*** Opening of Data under study ***

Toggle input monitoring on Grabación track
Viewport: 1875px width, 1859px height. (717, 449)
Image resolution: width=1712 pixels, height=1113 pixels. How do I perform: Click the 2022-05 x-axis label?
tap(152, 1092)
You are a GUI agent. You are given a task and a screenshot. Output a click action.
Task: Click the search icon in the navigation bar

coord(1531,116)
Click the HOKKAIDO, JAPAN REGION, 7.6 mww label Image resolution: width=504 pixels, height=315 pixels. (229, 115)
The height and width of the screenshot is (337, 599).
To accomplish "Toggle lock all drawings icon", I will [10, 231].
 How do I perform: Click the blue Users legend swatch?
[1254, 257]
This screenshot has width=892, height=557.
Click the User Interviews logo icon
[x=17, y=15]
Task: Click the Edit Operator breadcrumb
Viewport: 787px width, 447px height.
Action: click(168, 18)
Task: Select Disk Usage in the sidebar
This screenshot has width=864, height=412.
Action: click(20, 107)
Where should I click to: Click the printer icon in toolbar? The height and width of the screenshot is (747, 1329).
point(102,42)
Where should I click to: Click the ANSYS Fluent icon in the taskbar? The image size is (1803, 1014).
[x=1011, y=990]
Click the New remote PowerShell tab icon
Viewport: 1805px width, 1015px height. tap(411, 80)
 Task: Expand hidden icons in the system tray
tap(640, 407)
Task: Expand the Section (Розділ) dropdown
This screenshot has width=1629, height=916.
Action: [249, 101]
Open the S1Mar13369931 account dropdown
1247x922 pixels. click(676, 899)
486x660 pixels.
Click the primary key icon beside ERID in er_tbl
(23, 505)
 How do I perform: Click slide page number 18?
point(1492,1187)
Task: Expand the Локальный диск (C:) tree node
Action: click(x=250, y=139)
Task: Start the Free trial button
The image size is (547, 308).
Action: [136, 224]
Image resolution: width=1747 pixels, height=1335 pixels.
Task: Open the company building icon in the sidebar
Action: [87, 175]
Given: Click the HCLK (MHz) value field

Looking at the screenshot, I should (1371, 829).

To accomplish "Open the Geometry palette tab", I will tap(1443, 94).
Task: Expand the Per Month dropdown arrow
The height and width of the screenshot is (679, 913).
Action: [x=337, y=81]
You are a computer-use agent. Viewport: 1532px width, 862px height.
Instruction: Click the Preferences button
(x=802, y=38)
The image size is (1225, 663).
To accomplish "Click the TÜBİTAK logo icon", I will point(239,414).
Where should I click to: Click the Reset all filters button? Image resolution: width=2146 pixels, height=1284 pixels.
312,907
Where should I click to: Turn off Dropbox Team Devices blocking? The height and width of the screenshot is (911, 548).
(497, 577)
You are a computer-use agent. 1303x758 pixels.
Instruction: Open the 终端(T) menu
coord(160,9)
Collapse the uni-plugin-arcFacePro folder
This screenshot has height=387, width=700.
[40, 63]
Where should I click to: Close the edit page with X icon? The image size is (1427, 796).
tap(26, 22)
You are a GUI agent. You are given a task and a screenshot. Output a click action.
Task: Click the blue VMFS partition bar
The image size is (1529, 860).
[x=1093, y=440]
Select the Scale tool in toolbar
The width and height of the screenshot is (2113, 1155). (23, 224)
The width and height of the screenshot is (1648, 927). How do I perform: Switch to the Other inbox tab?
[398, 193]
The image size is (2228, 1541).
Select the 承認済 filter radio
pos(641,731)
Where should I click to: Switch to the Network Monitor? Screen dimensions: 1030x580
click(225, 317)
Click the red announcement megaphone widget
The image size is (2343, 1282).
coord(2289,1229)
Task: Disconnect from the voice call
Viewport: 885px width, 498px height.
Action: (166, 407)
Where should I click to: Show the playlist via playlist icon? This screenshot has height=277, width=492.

*** Close of Data under study ***

(What is required):
The lines above, starting at the one with "Task: Expand hidden icons in the system tray" and ending at the one with "You are a computer-use agent. Viewport: 1532px", are the only ones to return, exactly as written.

(Problem solution):
 Task: Expand hidden icons in the system tray
tap(640, 407)
Task: Expand the Section (Розділ) dropdown
This screenshot has width=1629, height=916.
Action: [249, 101]
Open the S1Mar13369931 account dropdown
1247x922 pixels. click(676, 899)
486x660 pixels.
Click the primary key icon beside ERID in er_tbl
(23, 505)
 How do I perform: Click slide page number 18?
point(1492,1187)
Task: Expand the Локальный диск (C:) tree node
Action: click(x=250, y=139)
Task: Start the Free trial button
The image size is (547, 308).
Action: [136, 224]
Image resolution: width=1747 pixels, height=1335 pixels.
Task: Open the company building icon in the sidebar
Action: [87, 175]
Given: Click the HCLK (MHz) value field

Looking at the screenshot, I should (1371, 829).

To accomplish "Open the Geometry palette tab", I will tap(1443, 94).
Task: Expand the Per Month dropdown arrow
The height and width of the screenshot is (679, 913).
Action: [x=337, y=81]
You are a computer-use agent. Viewport: 1532px width, 862px height.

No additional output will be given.